■ **Supplied material**:
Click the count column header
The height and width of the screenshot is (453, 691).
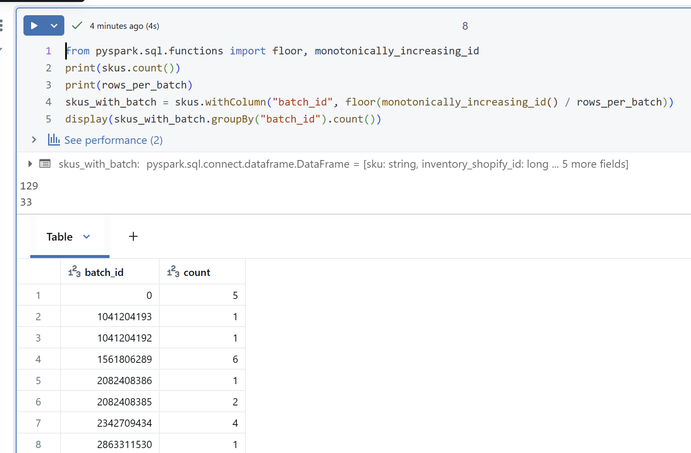coord(197,272)
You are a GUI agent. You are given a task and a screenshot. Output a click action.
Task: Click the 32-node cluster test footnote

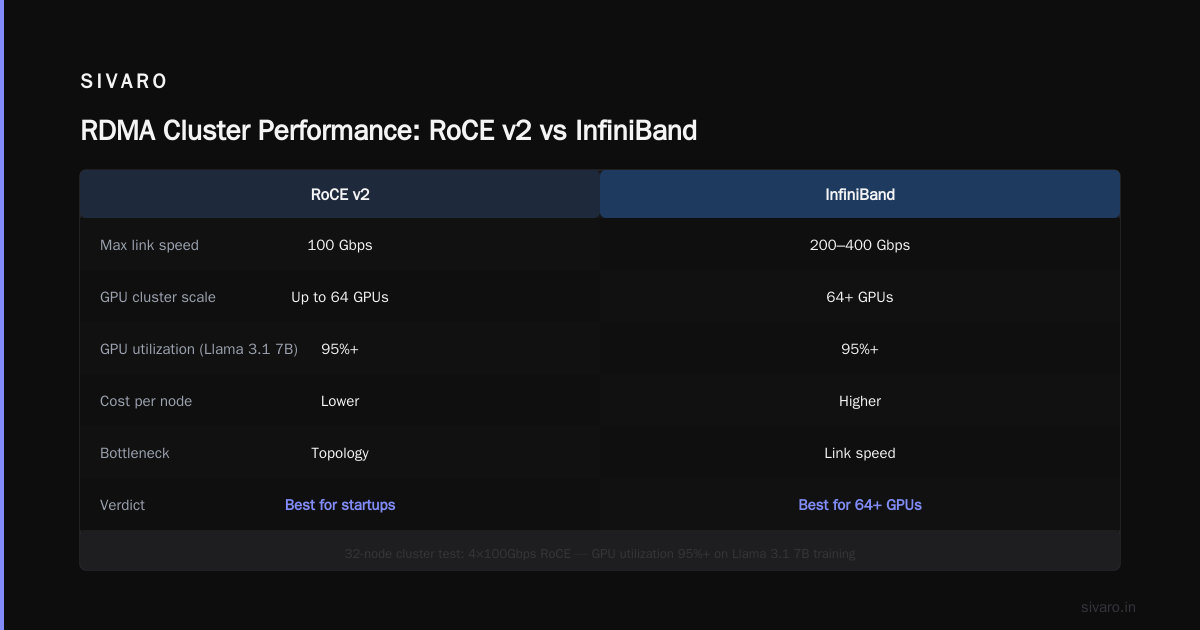point(600,553)
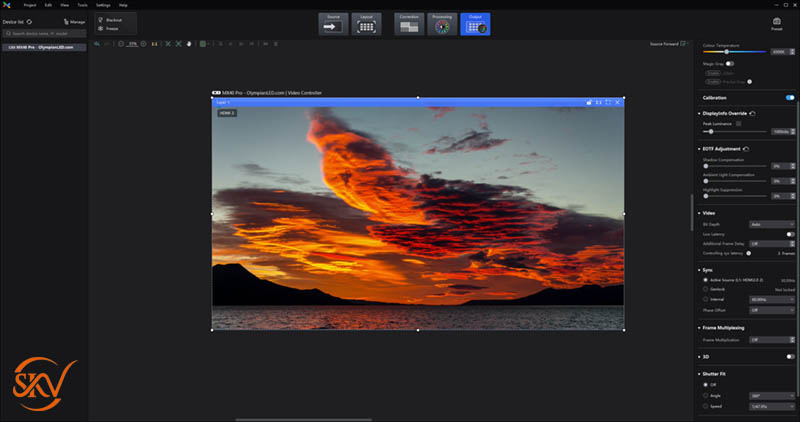
Task: Expand the Additional Frame Delay dropdown
Action: (x=771, y=243)
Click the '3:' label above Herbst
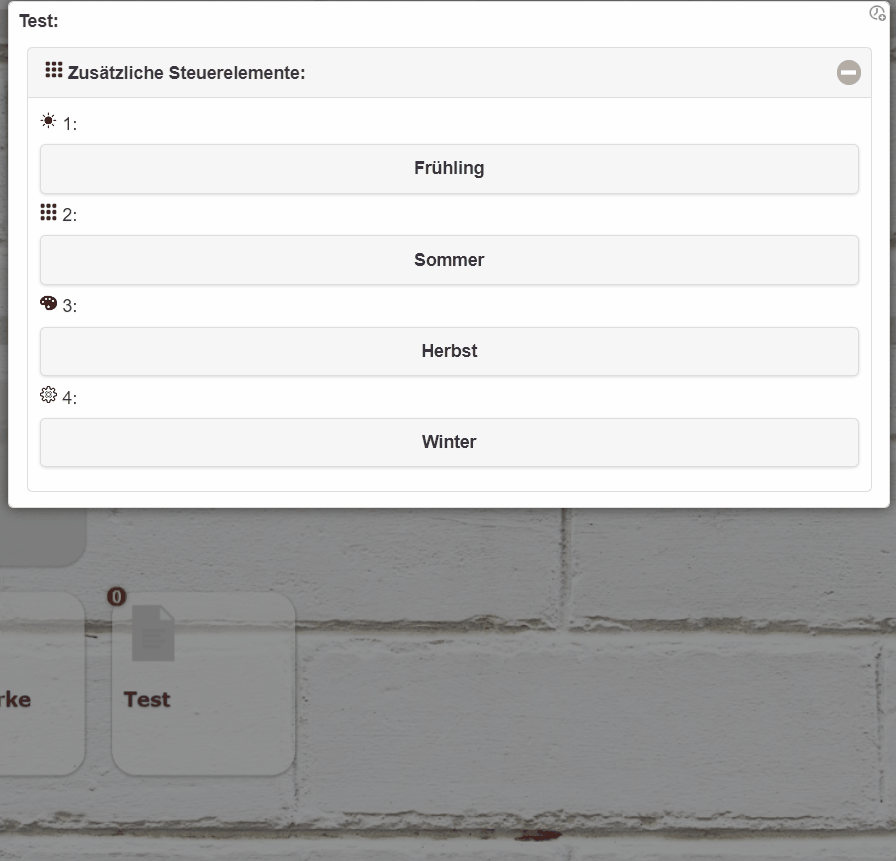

■ **Task brief**:
Copy the listing above word for word, leaving out the pictures.

■ **Exercise output**:
Click the count column header
The height and width of the screenshot is (453, 691).
coord(197,272)
You are a GUI agent. You are given a task and a screenshot. Output a click action.
Task: Click the 32-node cluster test footnote

point(600,553)
Task: Expand the Additional Frame Delay dropdown
Action: (x=771, y=243)
Click the '3:' label above Herbst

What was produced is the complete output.